DBS of the Lateral Habenula in Treatment-Resistant Depression
Treatment Resistant Major Depressive Disorder
About this trial
This is an interventional treatment trial for Treatment Resistant Major Depressive Disorder focused on measuring Deep Brain Stimulation, Major Depressive Disorder, Depression, Lateral Habenula, Intractable Depression, Treatment Resistant Depression (TRD)
Eligibility Criteria
Inclusion Criteria:
- Men and women (non-pregnant) between ages 21 and 70;
- DSM-5 diagnosis (assessed by Structured Clinical Interview for DSM-5, SCID-5) of a current major depressive episode (MDE), recurrent or single episode with first episode before age 45, secondary to either nonpsychotic unipolar major depressive disorder (MDD)or bipolar disorder (BD) I;
- Chronic illness with current MDE ≥ 24 months duration and/or recurrent illness with at least a total of 4 lifetime episodes (including current episode ≥ 12 months);
- For subjects with a bipolar disorder: the last manic or hypomanic episode must have been ≥ 24 months before study enrollment and patients must be maintained on a mood stabilizer (e.g. lithium or another mood stabilizer approved for bipolar disorder).
- Treatment resistance (defined by criteria on the Antidepressant Treatment History Form): Failure (i.e. persistence of the major depressive episode) to respond to a minimum of three adequate depression treatments from at least two different treatment categories (e.g.

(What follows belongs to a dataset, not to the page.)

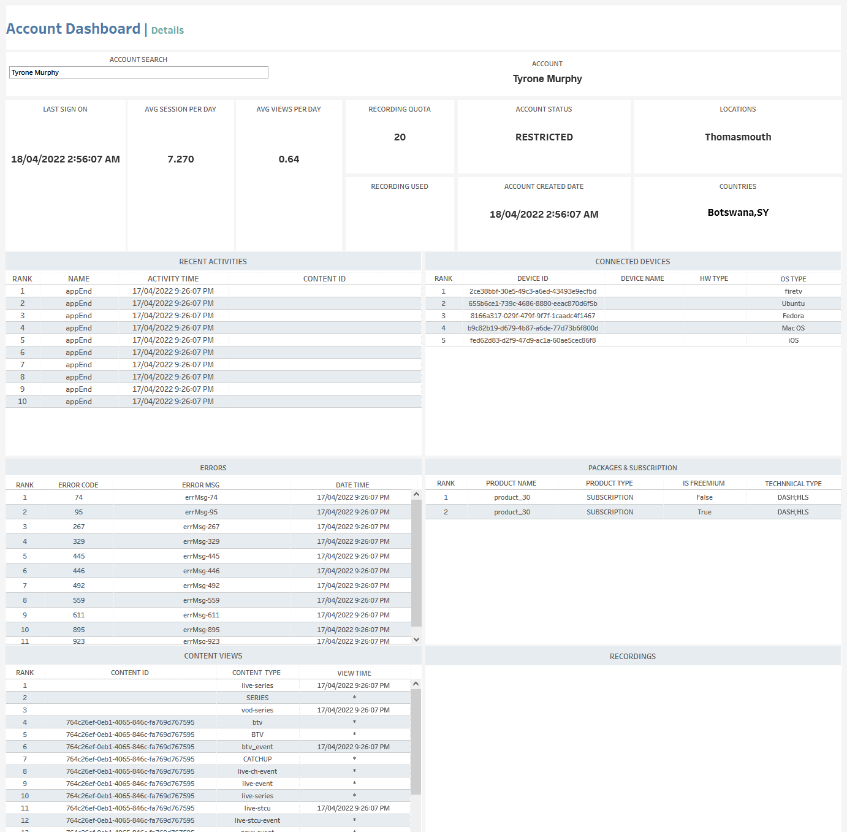Click the Errors table scroll down arrow
This screenshot has height=832, width=847.
pos(416,639)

SSRI's, TCA's, other antidepressants, lithium-addition, irreversible MAO-inhibitor, antidepressant augmentation with an atypical antipsychotic medication); also, if diagnosed as bipolar, failure to respond to (or inability to tolerate) a minimum of three treatments approved for bipolar disorder, including lithium and at least one medication FDA-approved for bipolar depression (e.g., olanzapine/fluoxetine combination, quetiapine, lurasidone).
- Previous trial of ECT (lifetime)
- Symptom Severity: HDRS17 ≥ 21; on two separate assessments (at initial screening and 1 week before surgery), over a 1-month period;
- Normal brain MRI within 3 months of surgery;
- Stable antidepressant medical regimen for the month preceding surgery
- Modified mini-mental state examination (MMSE) score ≥ 27;
- Normal thyroid stimulating hormone (TSH) level within 12 months of study entry;
- Other medical conditions must be stable for at least 1 year;
- Anticipates a stable psychotropic medication regimen in the next 24 months;
- Subject must be able to identify a family member, physician, or friend who will participate in the Treatment Contract;
- Able and willing to give informed consent.
Exclusion Criteria:
- Schizophrenia Spectrum or Other Psychotic Disorders (excluding Schizotypal (Personality) Disorder and Substance/Medication Induced Psychotic Disorder); presence of primary or serious (requiring additional treatment) disorders: comorbid obsessive compulsive disorder, post-traumatic stress disorder, panic disorder, bulimia or anorexia, in the last year;
- Cluster A or B personality disorder;
- Alcohol or substance abuse/dependence within 6 months, excluding nicotine and cannabis provided that participant either a) has a legal prescription or b) is a legal resident of a state where recreational cannabis use is legal;
- Current substantial suicidal risk as defined by a plan or clear immediate intent for self-harm, or had a serious suicide attempt within the last year;
- Neurological disease that impairs motor, sensory or cognitive function or that requires intermittent or chronic medication (e.g., Parkinson's disease, MS, stroke);
- Any history of seizure disorder or hemorrhagic stroke;
- Any medical contraindication to surgery, including infection or coagulopathy;
- Participation in another drug, device, or biological trial within 30 days;
- Current implanted stimulation devices including cardiac pacemakers, defibrillators, and neurostimulators including spinal cord stimulators, and deep brain stimulators;
- Does not have adequate family/friend support as determined by psychological screening and/or interview;
- Abnormal brain MRI;
- Unable to maintain a stable psychotropic medication regimen in the next 24 months
- Pregnant or has plans to become pregnant in the next 24 months.
Sites / Locations
- Baylor College of Medicine
Arms of the Study
Arm 1
Arm 2
Experimental
Experimental
Activa Tremor Control Sys (DBS Implant)
Randomized, staggered withdrawal phase
all subjects will receive bilateral surgical implantation of DBS system. Those who respond at 12 months will enter a randomized, staggered withdrawal phase.
For responders only: double blind discontinuation will be attempted on either the 12 or 13 month visit. Stimulation intensity will be decreased by 50% and then completely discontinued two weeks later. Subjects will be seen biweekly until 15 months post activation or escape criteria are met. These escape criteria include relapse at 2 visits, hospitalization, active suicidal ideation, or withdrawing consent. If any of these criteria are met, the blind will be broken and open treatment will be resumed.